Meet our People – Paula Shaw

Find out more about our staff, their roles, and what their day to day looks like!

What was your path into evaluation and ARTD?

My path to evaluation was a bit of a winding road. Fresh from Uni, I fluked a role in social impact assessment (which I see as maybe a sibling to evaluation) for the SEQ Regional Forests Agreement. I loved the research and consultation components of the job, and I loved working with the ideas of both social and environmental sustainability. But I was quite demoralised to discover that all that detailed work, with all its nuance would end up being broken down to a potential number of jobs lost depending on decreases to logging.

After a five-year detour as a teacher, I got my first role in evaluation in 2005 working for a small consulting company based in Sydney. This is where I first came across ARTD – as the competition! When the directors of the company I was working for retired, I moved back to Brisbane and worked for the Queensland government in a program management role for services designed to divert people from coming into contact with the criminal justice system.

I eventually found my way to ARTD when, after having two children and doing part-time study and very part-time work for seven years, I stumbled across an ad on their website for a Research Assistant role in their Brisbane office. I called and got to speak to the very lovely Emily Yorkston. They’d finished recruiting for the research assistant roles, but she asked me to come in and meet with her anyway. I thought she was just being kind and had failed to realise this was actually my job interview. I had a really lovely conversation with Emily and Andrew and had never had such a positive response about my varied work history. I was incredibly grateful when they offered me a role as a senior consultant and were willing to be flexible about how much I worked so that I could also manage my parenting responsibilities.

Can you sum up your role as a Manager in one sentence?

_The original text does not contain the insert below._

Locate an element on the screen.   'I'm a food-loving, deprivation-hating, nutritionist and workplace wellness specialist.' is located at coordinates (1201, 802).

As a manager I coordinate people and project tasks so that, together with our clients, we can contribute to improving services that support social justice outcomes.

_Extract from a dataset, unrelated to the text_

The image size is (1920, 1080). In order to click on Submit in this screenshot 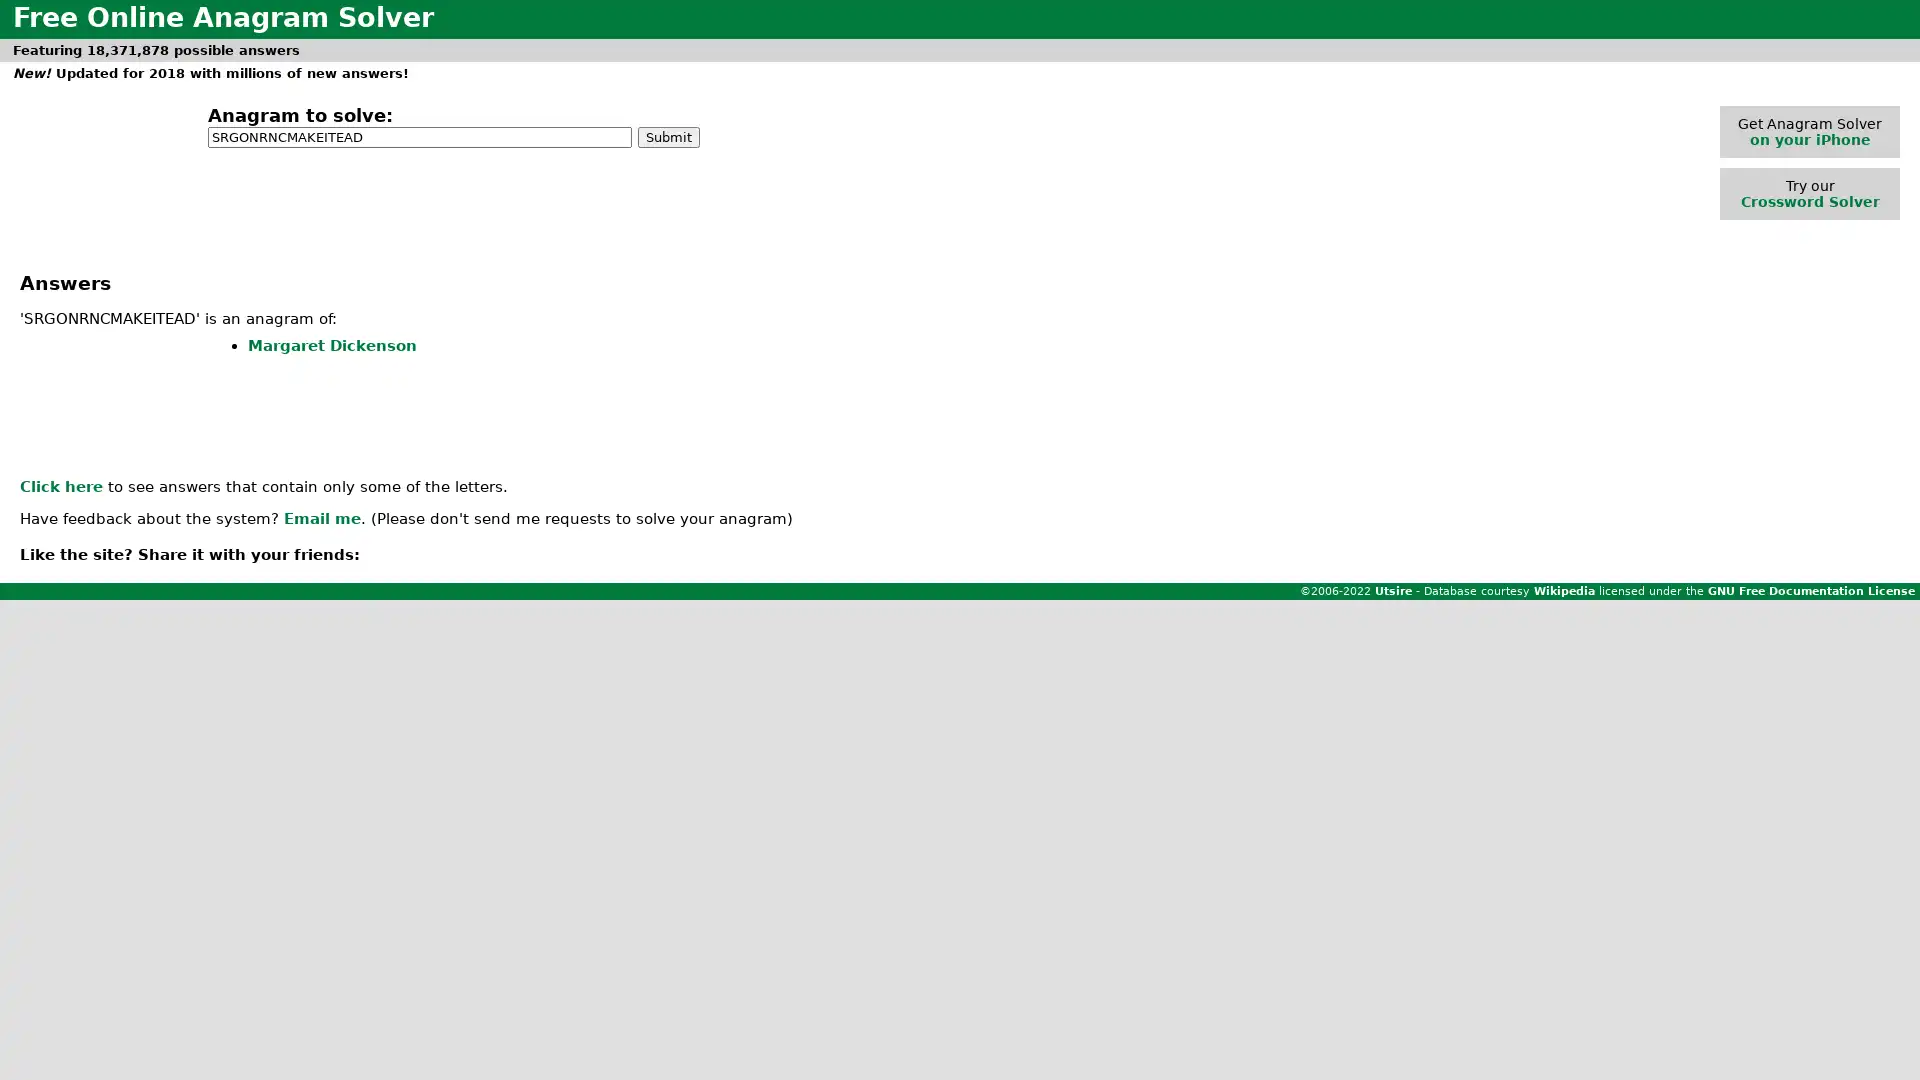, I will do `click(668, 135)`.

What was the best opportunity/ your proudest work moment since starting at ARTD?

Interviewing women prisoners in person for the work we have done looking at bail support programs has been one of the most affecting experiences of my work life. Hearing their stories, it was clear how just one or two small (but critical) incidents separate their life paths from my own. It was both a great responsibility and  privilege to enable their voices to be heard by policy makers.

I’m also just finishing a longitudinal study that has allowed me to speak to a handful of people five times over the course of two years. Doing the longitudinal study has been a great opportunity to see how trust and rapport developed over time gives a much greater depth of understanding and a truer, more whole picture of what matters in each person’s life.

What is your favourite thing about working at ARTD?

I love getting to work as part of a team, and at ARTD, I get to work with a lot of super-smart, thoughtful, skilful, conscientious, compassionate and kind people. That’s pretty excellent.

I also get to do lots of interviewing and thinking and writing – all of which I really enjoy.

What does a ‘day in the life’ look like for you?

My workday starts after I’ve dealt with all of the kid and pet wrangling responsibilities of a school day morning. If I’m going into the office, I’ll check emails on the bus. If I’m working from home, which is most of the time at the moment, I’ll do that at my desk. I’ll do a quick check of my calendar and then make sure I am prepared for any meetings or presentations or interviews. After that, every day looks different! I do try to make sure I check in with my project team members pretty regularly so I can help to trouble shoot issues as they come up.

Every day will have a mix of project tasks, project management and administration.

Before I finish for the day, I try to make a list of any outstanding tasks and prioritise which of them are most urgent. I usually send the list to myself as an email – because I know I will check those!

I finish early two days a week so that I can collect my kids from school and get them to their various activities or help them with homework.

What’s something your clients may not know about you?

I helped establish an independent democratic primary school in Murwillumbah and wrote their learning program for their first year of operation. It was great fun!